> [INFORMATION SUPPLIED]:
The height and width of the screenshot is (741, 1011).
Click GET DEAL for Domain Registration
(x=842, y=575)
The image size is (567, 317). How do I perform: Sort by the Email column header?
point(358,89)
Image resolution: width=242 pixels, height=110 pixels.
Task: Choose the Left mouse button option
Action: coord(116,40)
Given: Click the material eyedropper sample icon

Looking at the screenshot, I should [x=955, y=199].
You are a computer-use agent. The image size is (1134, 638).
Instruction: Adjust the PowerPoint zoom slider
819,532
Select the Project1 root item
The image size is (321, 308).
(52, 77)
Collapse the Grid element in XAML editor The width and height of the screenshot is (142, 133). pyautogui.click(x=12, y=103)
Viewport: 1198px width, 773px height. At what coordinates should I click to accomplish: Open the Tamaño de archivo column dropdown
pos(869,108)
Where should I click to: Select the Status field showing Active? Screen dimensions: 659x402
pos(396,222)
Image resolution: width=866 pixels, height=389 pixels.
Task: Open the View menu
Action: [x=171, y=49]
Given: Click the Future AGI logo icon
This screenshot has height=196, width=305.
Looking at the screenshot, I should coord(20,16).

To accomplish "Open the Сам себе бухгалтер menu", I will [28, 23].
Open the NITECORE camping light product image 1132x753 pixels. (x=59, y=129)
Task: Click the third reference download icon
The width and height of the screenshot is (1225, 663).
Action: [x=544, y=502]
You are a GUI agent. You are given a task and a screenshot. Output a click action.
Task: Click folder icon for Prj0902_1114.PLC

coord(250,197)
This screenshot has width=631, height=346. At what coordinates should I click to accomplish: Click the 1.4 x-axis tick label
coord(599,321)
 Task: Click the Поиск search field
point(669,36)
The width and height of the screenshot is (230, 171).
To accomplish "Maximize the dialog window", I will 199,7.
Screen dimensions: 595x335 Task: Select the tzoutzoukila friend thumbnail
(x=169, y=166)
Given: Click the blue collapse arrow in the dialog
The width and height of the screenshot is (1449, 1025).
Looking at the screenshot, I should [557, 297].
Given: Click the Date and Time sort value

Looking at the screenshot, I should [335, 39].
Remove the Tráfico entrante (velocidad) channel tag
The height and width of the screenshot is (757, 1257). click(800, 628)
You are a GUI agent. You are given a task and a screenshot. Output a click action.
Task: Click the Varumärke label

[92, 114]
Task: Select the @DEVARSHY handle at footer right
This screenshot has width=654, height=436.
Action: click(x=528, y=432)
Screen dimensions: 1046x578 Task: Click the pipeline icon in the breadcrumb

> [TASK DETAILS]: Give back every entry, unchanged in any way.

> [EXPECTED ANSWER]:
The height and width of the screenshot is (741, 1011).
Click GET DEAL for Domain Registration
(x=842, y=575)
The image size is (567, 317). How do I perform: Sort by the Email column header?
point(358,89)
Image resolution: width=242 pixels, height=110 pixels.
Task: Choose the Left mouse button option
Action: coord(116,40)
Given: Click the material eyedropper sample icon

Looking at the screenshot, I should [x=955, y=199].
You are a computer-use agent. The image size is (1134, 638).
Instruction: Adjust the PowerPoint zoom slider
819,532
Select the Project1 root item
The image size is (321, 308).
(52, 77)
Collapse the Grid element in XAML editor The width and height of the screenshot is (142, 133). pyautogui.click(x=12, y=103)
Viewport: 1198px width, 773px height. At what coordinates should I click to accomplish: Open the Tamaño de archivo column dropdown
pos(869,108)
Where should I click to: Select the Status field showing Active? Screen dimensions: 659x402
pos(396,222)
Image resolution: width=866 pixels, height=389 pixels.
Task: Open the View menu
Action: [x=171, y=49]
Given: Click the Future AGI logo icon
This screenshot has height=196, width=305.
Looking at the screenshot, I should coord(20,16).

To accomplish "Open the Сам себе бухгалтер menu", I will [28, 23].
Open the NITECORE camping light product image 1132x753 pixels. (x=59, y=129)
Task: Click the third reference download icon
The width and height of the screenshot is (1225, 663).
Action: [x=544, y=502]
You are a GUI agent. You are given a task and a screenshot. Output a click action.
Task: Click folder icon for Prj0902_1114.PLC

coord(250,197)
This screenshot has width=631, height=346. At what coordinates should I click to accomplish: Click the 1.4 x-axis tick label
coord(599,321)
 Task: Click the Поиск search field
point(669,36)
The width and height of the screenshot is (230, 171).
To accomplish "Maximize the dialog window", I will 199,7.
Screen dimensions: 595x335 Task: Select the tzoutzoukila friend thumbnail
(x=169, y=166)
Given: Click the blue collapse arrow in the dialog
The width and height of the screenshot is (1449, 1025).
Looking at the screenshot, I should [557, 297].
Given: Click the Date and Time sort value

Looking at the screenshot, I should [335, 39].
Remove the Tráfico entrante (velocidad) channel tag
The height and width of the screenshot is (757, 1257). click(800, 628)
You are a GUI agent. You are given a task and a screenshot. Output a click action.
Task: Click the Varumärke label

[92, 114]
Task: Select the @DEVARSHY handle at footer right
This screenshot has width=654, height=436.
Action: click(x=528, y=432)
Screen dimensions: 1046x578 Task: Click the pipeline icon in the breadcrumb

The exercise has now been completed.